> PROBLEM STATEMENT: What is the number of lines in the entries that contain the word "agent"? Answer with that figure alone.
◇ ◇ ◇ ◇ ◇
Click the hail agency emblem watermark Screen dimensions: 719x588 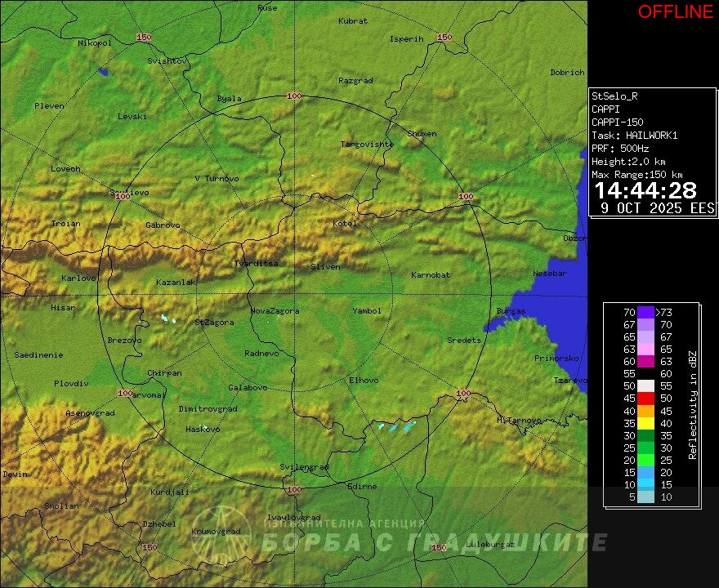pos(220,534)
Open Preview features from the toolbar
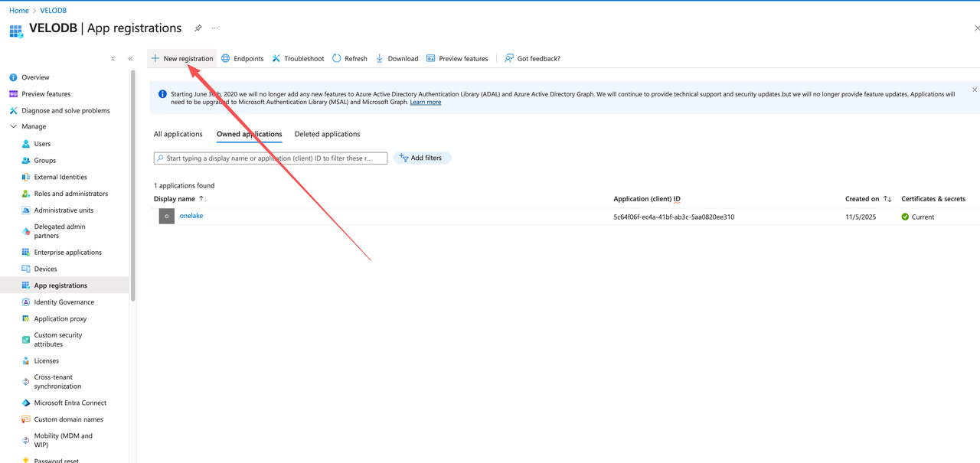Image resolution: width=980 pixels, height=463 pixels. pyautogui.click(x=456, y=58)
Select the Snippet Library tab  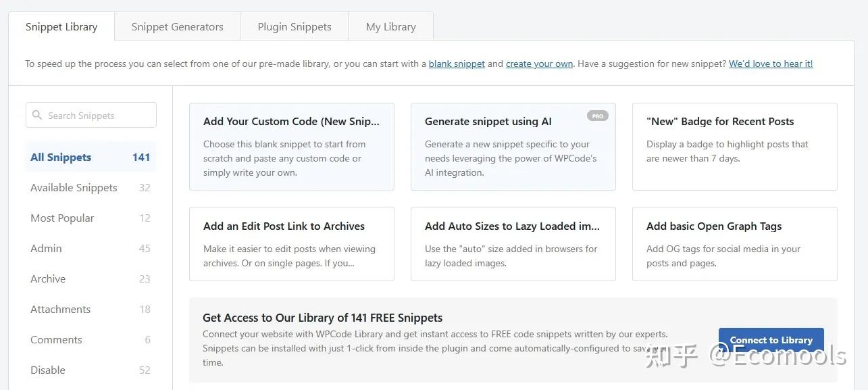coord(61,27)
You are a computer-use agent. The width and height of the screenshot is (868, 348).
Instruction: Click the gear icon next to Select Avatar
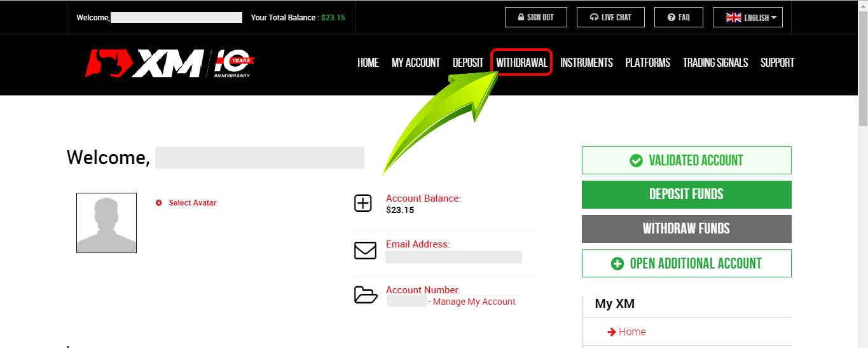159,203
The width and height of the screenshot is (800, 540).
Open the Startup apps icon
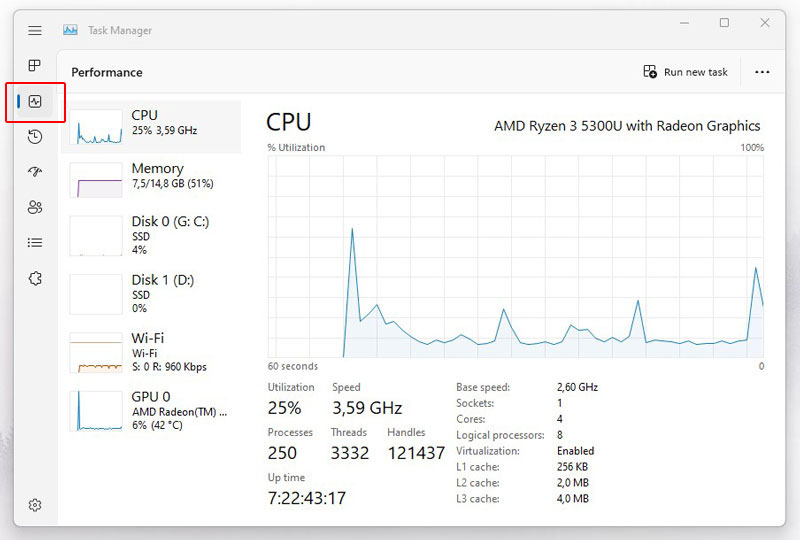click(35, 171)
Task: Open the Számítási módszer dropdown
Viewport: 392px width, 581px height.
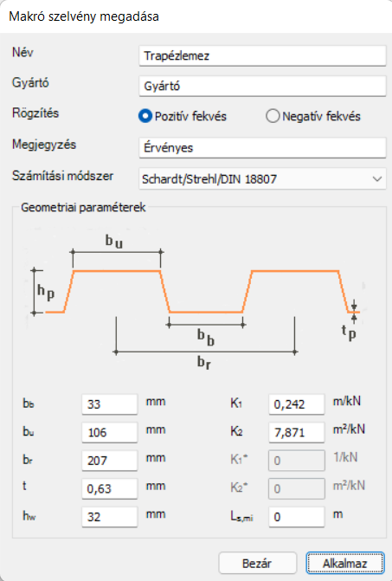Action: coord(262,179)
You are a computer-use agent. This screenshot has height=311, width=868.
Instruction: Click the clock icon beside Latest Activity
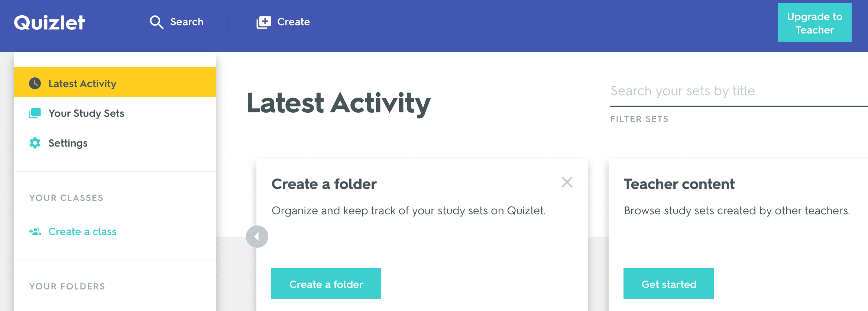point(35,83)
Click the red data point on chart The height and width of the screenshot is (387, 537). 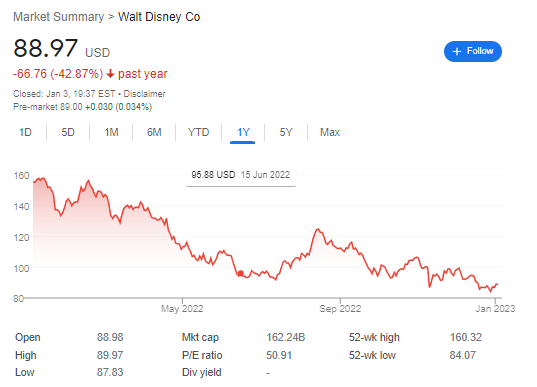241,273
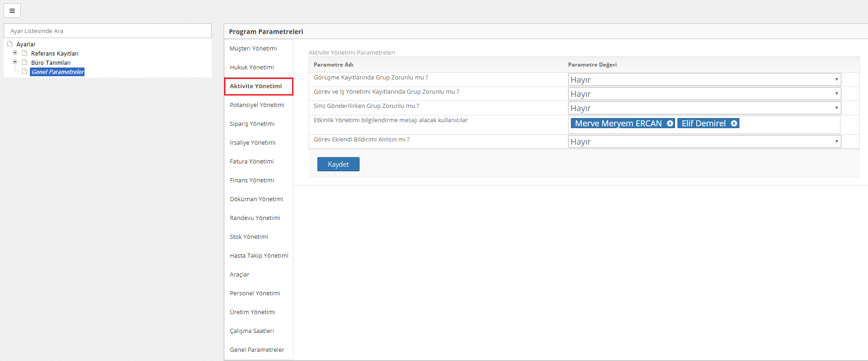This screenshot has width=868, height=361.
Task: Open Çalışma Saatleri tab
Action: (252, 331)
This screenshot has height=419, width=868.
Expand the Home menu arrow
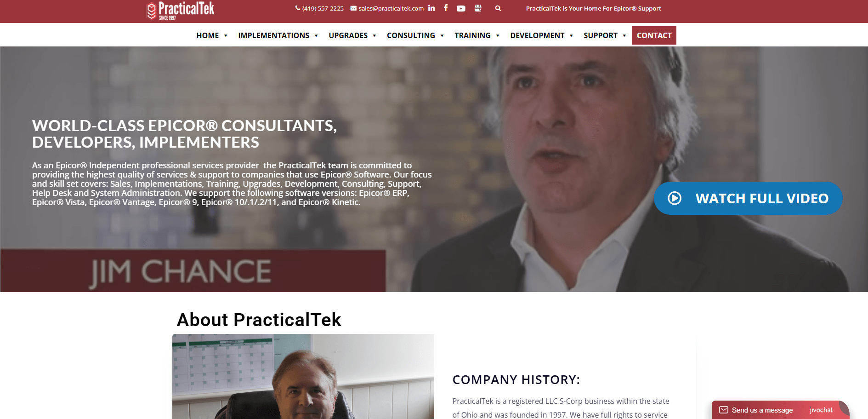pyautogui.click(x=226, y=36)
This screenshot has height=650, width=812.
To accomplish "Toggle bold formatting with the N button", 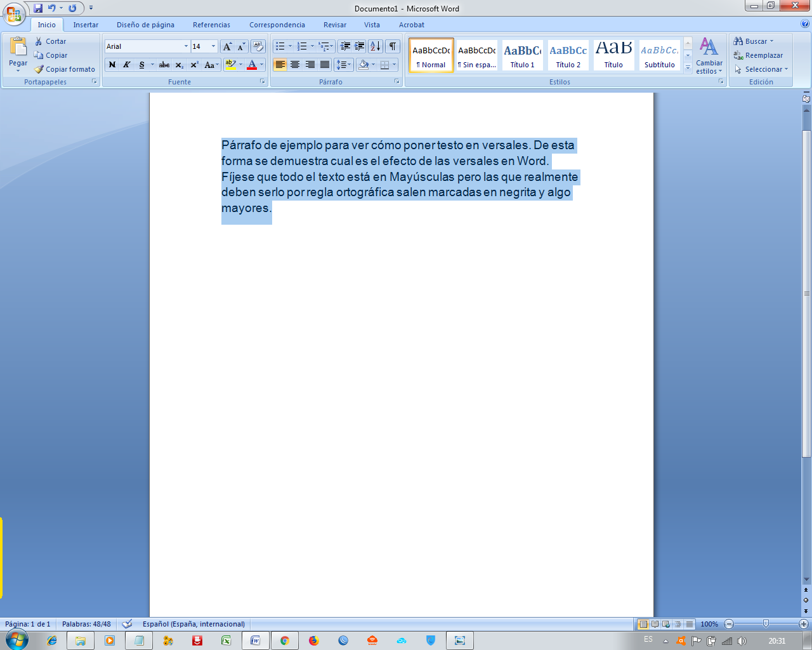I will coord(112,65).
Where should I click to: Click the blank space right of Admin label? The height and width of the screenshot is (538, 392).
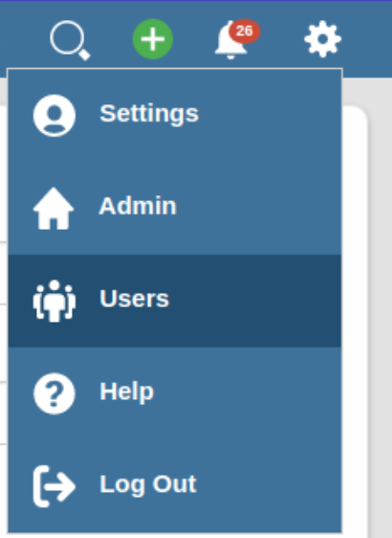[259, 209]
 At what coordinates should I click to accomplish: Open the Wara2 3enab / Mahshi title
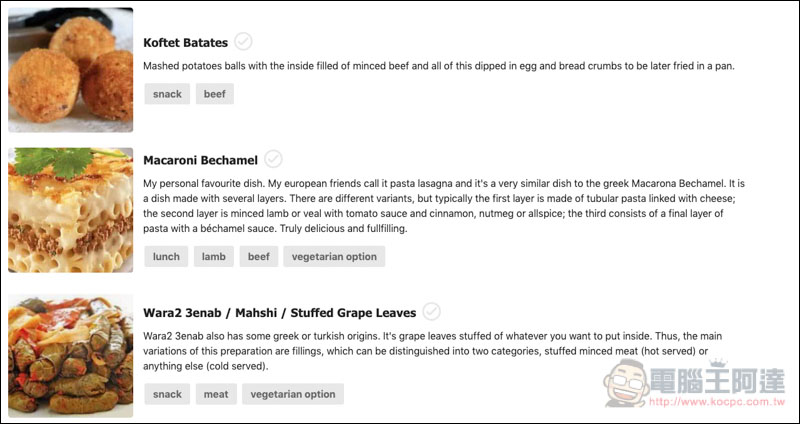[280, 312]
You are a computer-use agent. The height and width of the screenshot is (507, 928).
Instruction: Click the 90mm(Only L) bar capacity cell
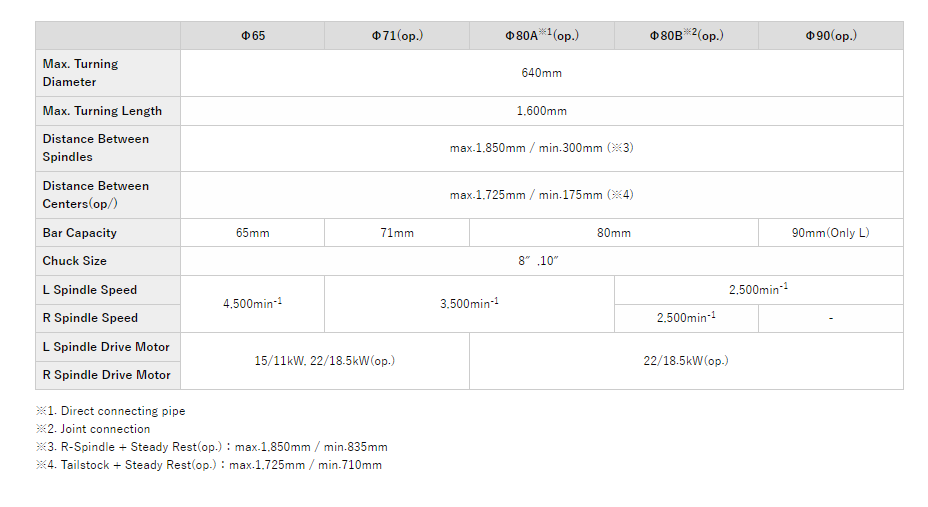(830, 233)
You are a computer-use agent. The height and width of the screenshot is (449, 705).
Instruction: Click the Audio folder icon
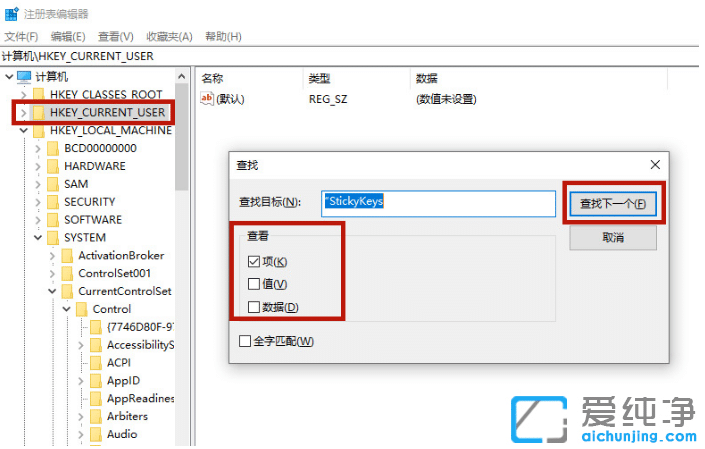coord(95,435)

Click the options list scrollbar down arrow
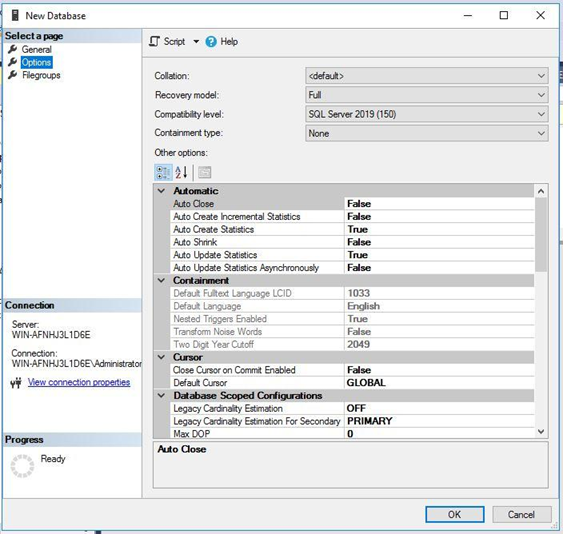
◇ ◇ ◇ ◇ ◇
> SOLUTION TO THIS PROBLEM: 4